“We have so much to be grateful for,” Mrs. Gerald went on. “I do not think that we could be more comfortable. I am sure that greater riches would disturb me. Indeed, I never wanted riches, except for Lawrence; and now he does not need them. I can truly say that I have all I desire.”
Miss Pembroke did not reply nor look up. She only stooped lower, and stretched her hands out over the coals, as if to warm them. Yet the two had always been so in harmony that her silence seemed to be assent.
“F. Chevreuse spoke beautifully to me to-night,” Mrs. Gerald continued, still lingering. “He kept me some time talking after I had made my confession; and, what is unusual with him, he spoke of himself. He said that all the favors he has to ask of God are for others; but that when he comes to pray for himself, he can only say, ‘Amen.’ Now and then, he said, he thinks to ask some special favor; but when he lifts his eyes to heaven, only one word comes: ‘Amen! amen!’ I did not understand, while he spoke, how much it meant; but I have been thinking it over since I came home, and I see that the word may include all that a Christian need say.”
A murmured “Yes!” came from Honora, who turned her head aside that the candle might not shine in her face. “And now, dear Mrs. Gerald, since we are to rise early, we had better go to bed. Can I do anything for you? Is there anything to do to-night?”
“Nothing, thank you, dear!”
They went up-stairs together, and, when they parted, Miss Pembroke embraced her friend with unusual tenderness. “May you have a good night's sleep!” she said; and, in the anguish of her heart, could almost have added, “And may you never wake!”

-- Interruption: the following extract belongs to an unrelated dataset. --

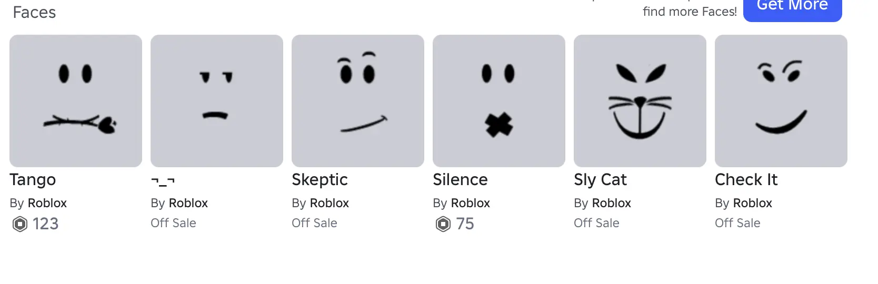Select the ¬_¬ face thumbnail

coord(217,101)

For F. Chevreuse had wisely judged it best to prepare her to sustain her friend when the hour of trial should come; and Honora, better than any other perhaps, understood what that shock would be.
“Go out in the morning and dismiss your school for the day,” the priest had said to her. “Then return home immediately, and make some excuse for it. You will easily be able to plead a headache, I fancy. Tell Mrs. Gerald that F. O'Donovan is coming to see her, so that she may not go out. And pray, my child, pray! What else is there for any of us to do in this terrible world but pray?”
Honora was obliged to make her excuses before going to school, for Mrs. Gerald at length noticed her altered looks, and almost insisted on dismissing the school for her. But she would not allow that.
“I shall feel better to go out than to sit in the house waiting,” she said, quite truly. “But I will come back at once. Pray do not be anxious about me. You know I am strong and healthy.”